I’ve never heard of a book getting so much pre-publication press. The Bride sent us the NYTimes Book Review and pre-ordered it from her fabulous Nashville bookstore. Bob pre-ordered it on his Kindle. Then right after Parnassus uploaded Ann Patchett’s new year book recommendations on their blog, Musing, she sent out another special edition to sing the praises of a previously unknown author http://parnassusmusing.net
“When Breath Becomes Air” by Paul Kalanithi – Ann said
I’m making it my personal mission to urge everyone to buy it and read it, in part because the author isn’t around to do his own promotion, and in part because he’s left behind a wife and a young child who should get the royalties. I want everyone to read this book because it’s a brilliant piece of writing and a singular and profound piece of thinking, but it’s also more than that: When Breath Becomes Air makes us stop and think about how gorgeous life is, how heart-wrenching and brief and amazing. Paul Kalanithi’s life was short but utterly essential, as our lives are, in very different ways, short and essential.
From what I hear, every store in the country has sold out of this book!
Dr Kalanithi was a neurosurgical resident at Yale when he began to feel the symptoms of his disease. Metastatic cancer had flooded his body, his lungs were peppered with tumors. Time stood still. Should he and his wife have a baby? Would he ever be able to practice in a field he’d spent nearly half of his life studying and preparing for; could he learn how to die in such a short time. He had been a student for so long, obtaining two BAs and an MA in Literature at Stanford. Then still searching, he received another MA in Philosophy at Cambridge. Finally medical school, with a residency in Neurological Surgery, followed by a post-doc Fellowship in Neuroscience.
We know what this life is like, the Groom is in his last year of a Fellowship in Pulmonology and Critical Care Medicine. They have been waiting to buy a house, waiting for that academic posting, waiting.
Dr Kalanithi was almost finished with his training, when he would have to reverse course, and become the patient. But from everything I’ve read, his writing is sublime. He takes us on the adventure of his life, from being home-schooled in Arizona, to his first introduction to a cadaver in medical school. Witnessing both birth, and death in the same day. Not every doctor can craft a perfect expository essay, but it seems his steep background in literature uniquely prepared him to write his own biography. He started typing during chemo.
Knowing how this will end, normally I’d pass on this book. I’d say no to the pain of reading what happens around us every day. Aunt Sue died of lung cancer last year, Bob became a patient last Fall suffering complications from spine surgery. The Groom’s mentor at Vanderbilt succumbed to pancreatic cancer right before Christmas – a physician who was so loved at Vandy, his nurses stayed at his bedside round the clock for weeks before he died. My brother Mike and Brian. And then there is my own Father, dying at 47 from brain cancer, when I was seven months old.

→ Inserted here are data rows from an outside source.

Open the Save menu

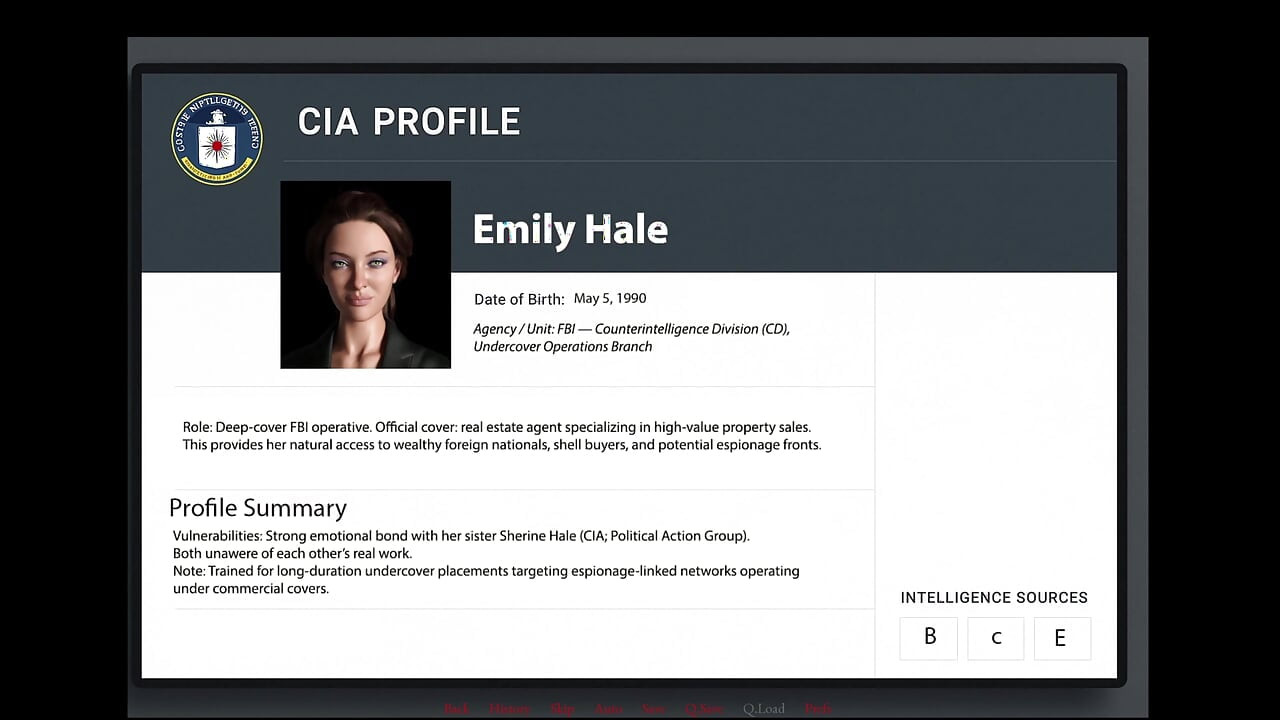[x=654, y=708]
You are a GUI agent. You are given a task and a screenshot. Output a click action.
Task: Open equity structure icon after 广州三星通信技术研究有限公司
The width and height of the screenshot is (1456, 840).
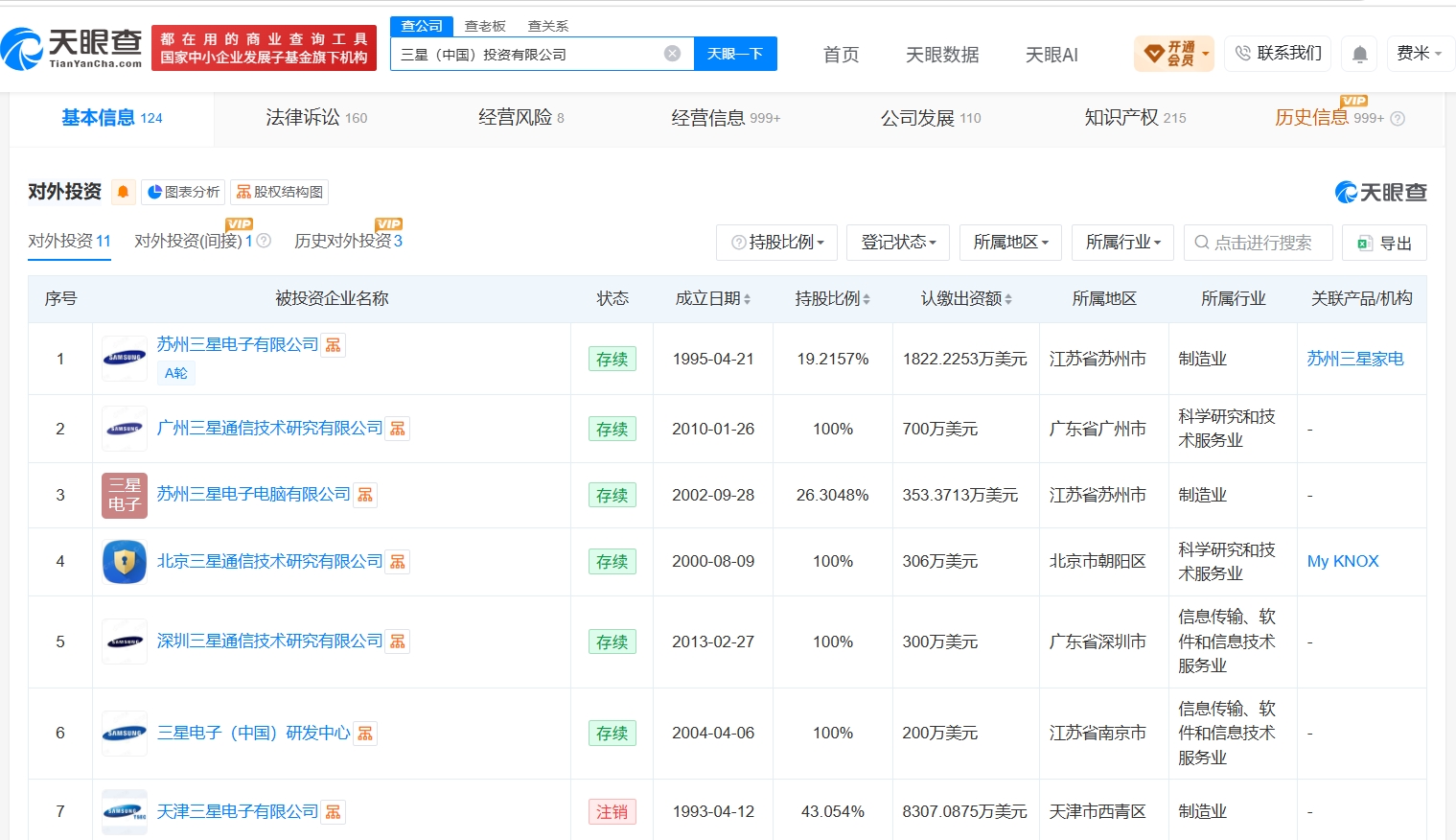398,429
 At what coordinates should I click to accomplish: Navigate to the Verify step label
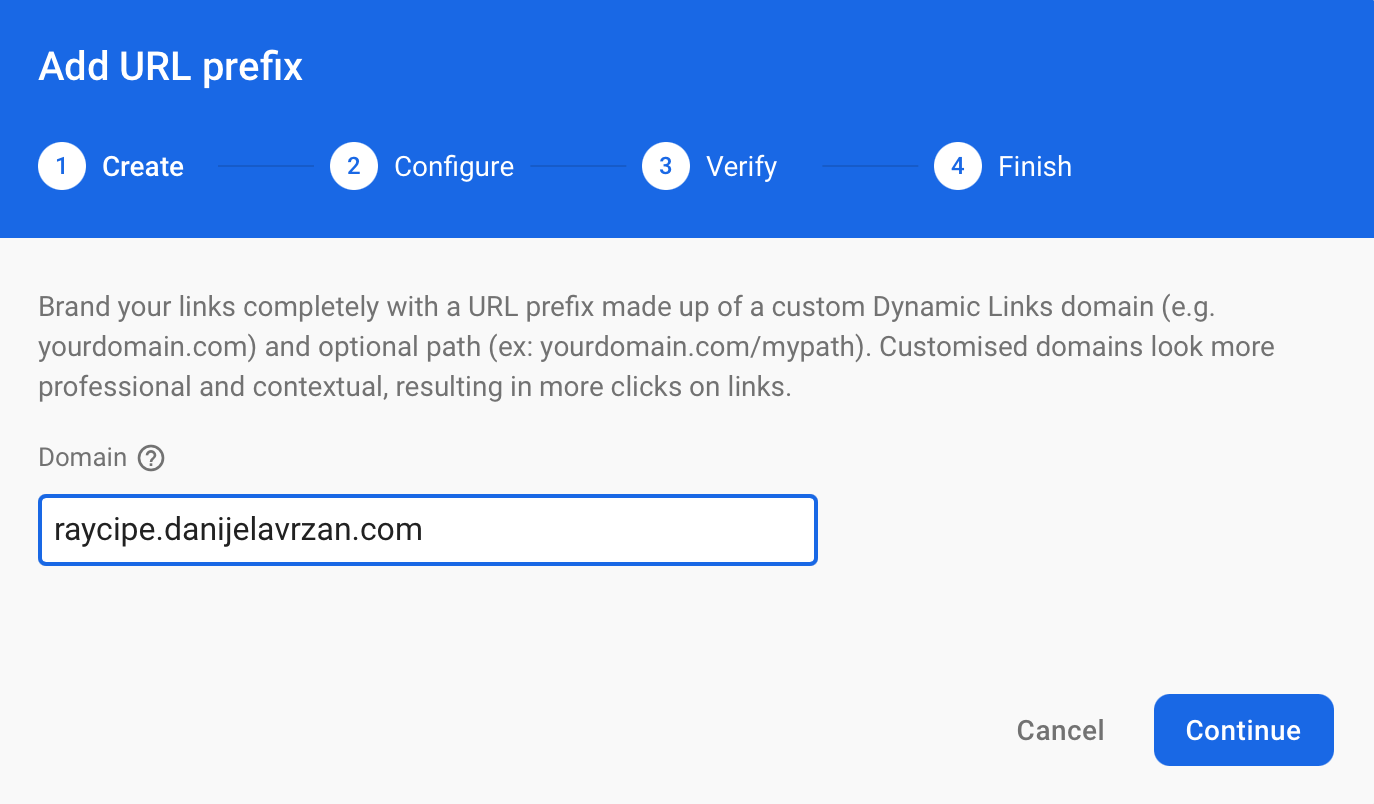click(741, 166)
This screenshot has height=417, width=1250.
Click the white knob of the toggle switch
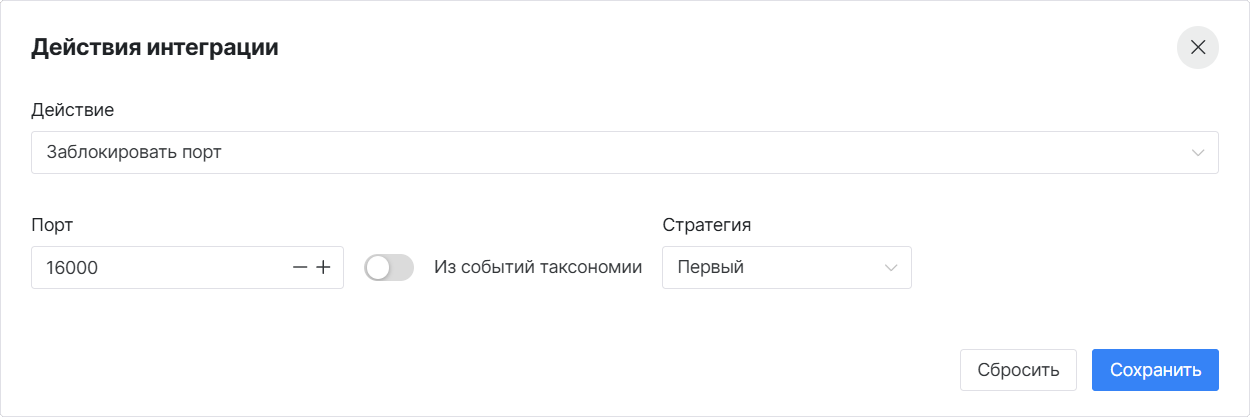[378, 268]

But I’ll be next to pick up Bob’s Kindle. Maybe I’ll learn how to live each day as if it is my last. I’ve always wondered what that phrase would mean to me. Would I start trying to squeeze 20 or 30 more years into the time I had left, check off my bucket list, or would I relax and simply enjoy each moment? Accepting the fact that we will all die, and choosing to live life with grace in spite of that, is our highest calling.
I only have a picture of my Father on my desk, Dr Kalanithi’s daughter will have so much more.
Well I’m not sure if I knew I was dying I’d take the time to write a book about it. There have been many of this type; not sure this one pulls me in. Let me know.
Totally know what you mean. It might make me serious however about finishing mine!